You allowed yourself that night to think of him in the new light you saw him in. Thoughts of, once again, his adorable features that under the colorful lights made him appear to be so dreamy. The way he held on to Mark for balance when he couldn't stop laughing, the way he smiled along with Jeno when they agreed on what eachother were saying.
When checking your silent phone after what felt like hours of crying over that stupid boy, you saw the amount of texts Jaemin had left you along with one single notification from Donghyuk.
I was telling the truth.
But you couldn't wrap your mind around it. There was a part of you that wanted to believe him and try and make it work in any way possible, yet the other part of you shouted loudly how wrong it was for you to give him a chance if he were even telling the truth. No way in hell could you give him the satisfaction of treating you however he felt like for years and still get you at the end of it all.

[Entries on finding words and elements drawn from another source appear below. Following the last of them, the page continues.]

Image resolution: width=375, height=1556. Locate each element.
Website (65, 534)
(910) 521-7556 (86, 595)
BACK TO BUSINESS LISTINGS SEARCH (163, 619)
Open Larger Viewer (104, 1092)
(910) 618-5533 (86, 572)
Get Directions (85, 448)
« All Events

You replied to Jaemin only, not bothering to open Haechan's text.
hey, sorry for leaving just like that but i didn't want to be around haechan anymore. he was pushing tonight. but i think i forgot my coat in your car, can you pls give it back whenever you can? thx x
That seemed to be enough for Jaemin to leave you alone as he simply replied that he understood and that he would be at your place on sunday to hand you your coat back.
Soon enough, sunday came around and you got ready to receive Jaemin. The words Haechan had spoken to you were still relentlessly echoing in your head nearly driving you insane and spending time with Jaemin was the one thing you needed to put your mind at ease. At last someone knocked at your door and you beamed knowing you'd finally stop thinking about the boy who was messing with your emotions just like that.